POTENTIATION OF THE ANTI-TUMOR ACTIVITY OF 2-FORMYLPYRIDINE THIOSEMICARBAZONE BY METAL CHELATION - 2-FORMYLPYRIDINE THIOSEMICARBAZONE ZINC-SULFATE (NSC 294721)

A Zn chelate of 2-formylpyridine-thiosemicarbazone (2-FPTS-Zn) has been synthetized and its antitumour activity has been investigated on a spectrum of tumours transplantable in mice: the ascitic from of L1210 lymphoid leukemia, the ascitic and blood forms of P388 lymphocytic leukemia and solid tumours such as Melanoma B16 and Lewis lung carcinoma. The therapeutic activity of the chelate was compared to that of the free drug against leukemias. The following activities were established.
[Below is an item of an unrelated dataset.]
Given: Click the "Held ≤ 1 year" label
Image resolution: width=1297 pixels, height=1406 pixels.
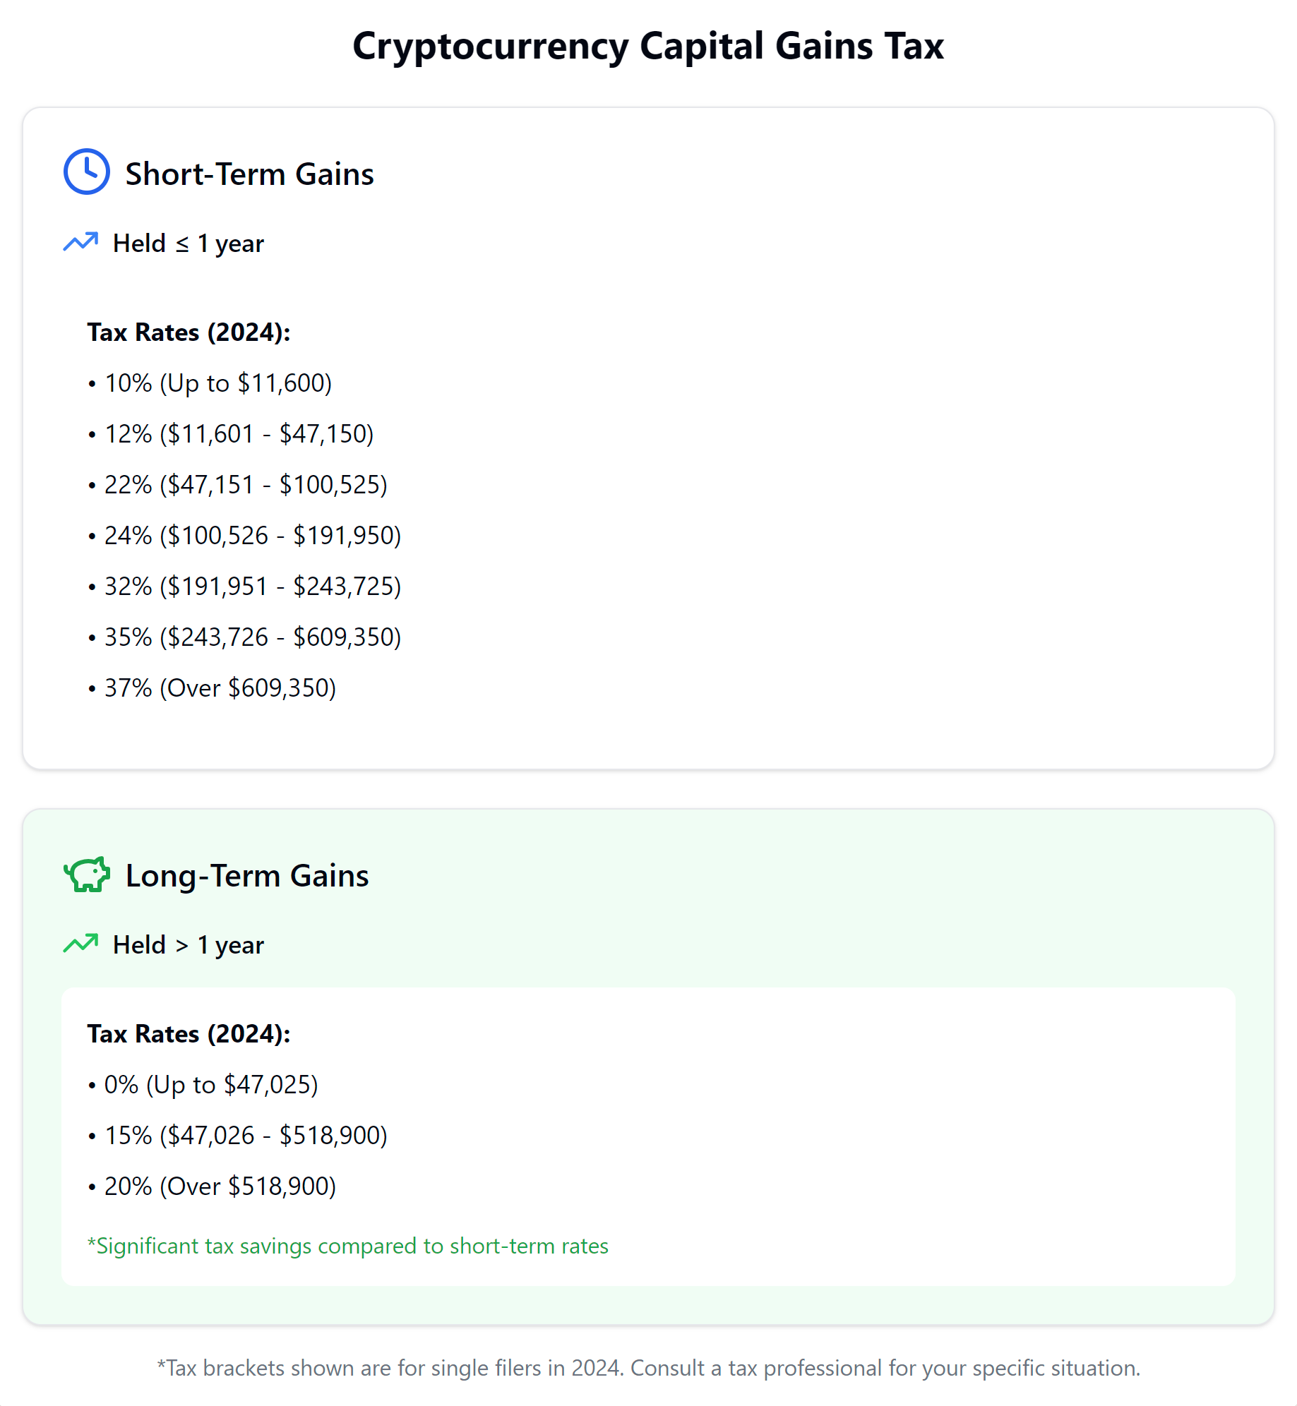Looking at the screenshot, I should coord(188,244).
The 2-FPTS-Zn chelate showed a higher therapeutic activity against leukemias as compared to the free drug. Treatment with the chelate induced a high percentage of increase in life span (151-157%) of L1210 leukemia bearing mice over controls and a high percentage of long-term survivals in treated groups (10-40%) was recorded when the optimal schedule of treatment was used (6-8 mg/kg given every 3 hr on days 1, 5 and 9 after tumour cells inoculation). The Zn chelate significantly inhibited the formation of lung metastases in the Lewis lung tumour and was inactive against the B16 tumour under the conditions of the experiment. A good direct contact between the chelate and the tumour cells seemed to be required to induce therapeutic activity. © 1979.